My computer does not have a mic. My TV does not have voice activation. I do not have Alexa or any other monitoring device. The only device I cannot control is my cell phone. I cannot turn the mic off, because it is a phone. I need to be able to speak to it.
Nothing to hide. Not a secret agent or anything like that. Just the principle of the thing. I resent being spied on.
YEP.
My smart TVs are now stupid - accomplished by refusing them access to the network (which was weirdly hard to do). They ARE internet connected, but through computers tied to them, rather than through their own interface... Which they cannot use.
I do have a couple machines set up with mike and cam - videophone is almost as important to me as a landline. BUT, both the vid and mic have been disabled by a simple switch - until I want to use them, they are stone dead. IF you intend to use vidphone, try to find a cam and vid that has a physical on/off switch.
Cortana might be useful to me at my desk and bench... If she wasn't such a b1tch, and could actually do anything useful.. Like being able to verbally access my machines and instruct actual actions to be performed with those computers... But oddly enough, all she can really do for me at the desk is appointments and timers, which I do not need replicated, as all that is already done by Google in my smart phone. It might be more useful if the two would actually work together - But they don't, so all that lives on my phone.

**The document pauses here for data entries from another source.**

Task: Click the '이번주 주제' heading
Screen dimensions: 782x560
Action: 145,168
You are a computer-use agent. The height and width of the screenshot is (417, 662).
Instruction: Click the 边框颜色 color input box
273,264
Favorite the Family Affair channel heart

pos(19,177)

And yeah, finally, that damnable smartphone. About a year and a few months ago, I did not own anything but a flip phone which mostly stayed off - Even as a computer tech, on my route or away from my house, I was completely divorced from the phone world.
The main thing that got me finally was messaging - all of the avenues I had used previously from my desktop to access cellular messaging became defunct over time, till finally the obvious thing I had to do was get the damn phone and get it over with...
And once I got the phone, it quickly became ubiquitous - It is, theoretically speaking, so very efficient at what it DOES do, that very quickly, ALL of my PIM moved over into Google's system. And like you, I am absolutely worthless tapping at the dang thing. The tiny little screen, my super-sized accursed thumbs, and my getting elderly eyes, anything other than verbal instruction would render all that juicy usefulness moot.
So the phone must be on, voice activation must be on, and it is on me, quite literally, almost 24 hours a day. The bloody thing wakes me up in the morning, and quite likely, my first words any given morning are, "Good morning, Google" - which anyone who uses Droid will know, activates a routine in which the Google Assistant performs a set of morning functions... Rattling off the weather, news, appointments and reminders having to do with today.
The point being that that phone is always on, and always on me, and always listening for my voice, rendering every other precaution toward privacy completely moot. Nearly all my appointments, tasks, reminders, mail, contacts, messaging, phone conversations, routing and movements, local haunts, waking and sleeping times, social preferences... Everything having to do with !ME!, evil Google knows it all.
At this point, to pursue privacy is an old saw about horses and barn doors.